The male is a buck, the female is a doe, and the young a fawn. Bucks are 140-160 cm long and 90-100 cm shoulder height, and 60-85 kg in weight; does are 130-150 cm long and 75-85 cm shoulder height, and 30-50 kg in weight. Fawns are born in spring at about 30 cm and weigh around 4.5 kg. The life span is around 12 years.
The species is very variable in colour, with four main variants, "common", "menil", "melanistic" and "albinistic". The common form has a brown coat with white mottles that are most pronounced in summer with a much darker coat in the winter. The albinistic is the lightest coloured, almost white; common and menil are darker, and melanistic is very dark, even black (easily confused with the Sika Deer). Most herds consist of the common form but have menil form and melanistic form animals amongst them (the three groups do not stay separate and interbreed readily).
Only bucks have antlers, these are broad and shovel-shaped. They are grazing animals; their preferred habitat is mixed woodland and open grassland. During the rut bucks will spread out and females move between them, at this time of year fallow deer are relatively ungrouped compared to the rest of the year when they try to stay together in groups of up to 150.
Distribution and history
The Fallow Deer was a native of most of Europe during the last Interglacial. In the Holocene, the distribution was restricted to the Middle East and possibly also parts of the Mediterranean region, while further southeast in western Asia was the home of a close relative, the Persian Fallow Deer (Dama mesopotamica), that is bigger and has larger antlers. In the Levant, Fallow Deer were an important source of meat in the Palaeolithic Kebaran-culture (17000-10000 BC), as is shown by animal bones from sites in northern Israel, but the numbers decreased in the following epi-Palaeolithic Natufian culture (10000-8500 BC), perhaps because of increased aridity and the decrease of wooded areas.
The Fallow Deer was spread across central Europe by the Romans. Until recently it was thought that the Normans introduced them to Great Britain and to Ireland for hunting in the royal forests. However recent finds at Fishbourne Roman Palace show that Fallow Deer were introduced into southern England in the first century AD. It is not known whether these escaped to form a feral colony, or whether they died out and were reintroduced by the Normans.

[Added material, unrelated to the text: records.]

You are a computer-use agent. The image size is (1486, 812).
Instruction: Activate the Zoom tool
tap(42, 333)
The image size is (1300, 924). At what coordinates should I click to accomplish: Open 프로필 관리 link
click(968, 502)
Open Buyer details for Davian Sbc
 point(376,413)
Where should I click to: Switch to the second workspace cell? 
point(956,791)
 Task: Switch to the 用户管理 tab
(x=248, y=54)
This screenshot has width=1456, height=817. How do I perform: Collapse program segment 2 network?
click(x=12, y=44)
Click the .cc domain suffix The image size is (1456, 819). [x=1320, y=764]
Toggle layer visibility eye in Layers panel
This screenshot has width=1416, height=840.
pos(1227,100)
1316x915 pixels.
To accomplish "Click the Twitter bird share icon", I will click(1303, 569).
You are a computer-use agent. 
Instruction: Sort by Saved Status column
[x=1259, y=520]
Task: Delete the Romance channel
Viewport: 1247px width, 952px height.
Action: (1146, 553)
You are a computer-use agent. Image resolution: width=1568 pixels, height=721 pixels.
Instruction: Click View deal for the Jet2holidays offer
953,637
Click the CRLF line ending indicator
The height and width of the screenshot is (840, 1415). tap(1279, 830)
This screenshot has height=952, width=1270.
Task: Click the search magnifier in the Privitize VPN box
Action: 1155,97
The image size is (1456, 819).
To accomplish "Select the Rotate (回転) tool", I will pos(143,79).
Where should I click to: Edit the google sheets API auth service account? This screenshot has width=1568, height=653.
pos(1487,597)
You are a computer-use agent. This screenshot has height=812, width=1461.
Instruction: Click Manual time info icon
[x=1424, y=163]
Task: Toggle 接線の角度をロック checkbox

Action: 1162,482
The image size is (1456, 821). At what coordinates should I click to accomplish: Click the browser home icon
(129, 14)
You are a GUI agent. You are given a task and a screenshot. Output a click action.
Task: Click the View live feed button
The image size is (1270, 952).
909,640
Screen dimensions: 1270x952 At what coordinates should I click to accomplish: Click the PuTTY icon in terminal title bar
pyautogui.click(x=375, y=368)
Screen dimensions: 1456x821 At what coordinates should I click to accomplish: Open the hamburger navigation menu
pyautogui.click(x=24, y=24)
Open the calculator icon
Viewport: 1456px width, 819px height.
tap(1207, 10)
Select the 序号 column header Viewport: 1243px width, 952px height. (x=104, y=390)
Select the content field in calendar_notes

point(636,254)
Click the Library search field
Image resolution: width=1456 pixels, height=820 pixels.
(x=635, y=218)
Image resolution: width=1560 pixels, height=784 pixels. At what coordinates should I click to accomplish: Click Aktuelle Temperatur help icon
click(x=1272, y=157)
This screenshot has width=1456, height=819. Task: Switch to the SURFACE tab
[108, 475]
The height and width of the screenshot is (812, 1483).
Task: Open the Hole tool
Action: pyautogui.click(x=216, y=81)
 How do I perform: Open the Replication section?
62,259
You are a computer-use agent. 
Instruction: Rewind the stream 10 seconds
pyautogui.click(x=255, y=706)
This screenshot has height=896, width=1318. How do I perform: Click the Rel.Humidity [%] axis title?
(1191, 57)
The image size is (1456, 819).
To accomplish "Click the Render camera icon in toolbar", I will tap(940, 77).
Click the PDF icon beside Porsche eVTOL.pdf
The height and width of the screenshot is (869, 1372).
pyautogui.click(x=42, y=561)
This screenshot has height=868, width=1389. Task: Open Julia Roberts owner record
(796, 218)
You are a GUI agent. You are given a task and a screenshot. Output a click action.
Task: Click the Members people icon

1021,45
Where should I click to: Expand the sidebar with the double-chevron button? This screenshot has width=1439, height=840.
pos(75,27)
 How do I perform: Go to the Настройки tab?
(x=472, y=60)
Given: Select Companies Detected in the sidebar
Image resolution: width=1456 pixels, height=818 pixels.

The Fallow Deer is easily tamed and is often kept semi-domesticated in parks today. In more recent times, Fallow Deer have also been introduced in parts of the United States. In some areas of Central Georgia, wild fallow deer, not having any natural enemies, have increased to numbers that cause serious damage to young trees. Fallow Deer have also been intoduced in Texas, along with many other exotic deer species, where they are often hunted on large game ranches.
One noted historical herd of fallow deer is located in the Ottenby Preserve in Öland, Sweden where Karl X Gustav erected a drystone wall some four kilometres long to enclose a royal fallow deer herd in the mid 1600s; the herd still exists as of 2006 (Environmental Baseline Study, Lumina Technologies, Öland, Sweden, July, 2004).
The Latin word damma, used for roe deer, gazelles and antelopes lies at the root of the modern scientific name, the late Latin dama, and the German "Damhirsch", French "daim", Dutch "Damhert", Italian "daino". The Hebrew name of the fallow deer, יחמור (yahmur) comes from the Aramaic language. In Aramaic language, 'חמרא' (hamra) means 'red' or 'brown'.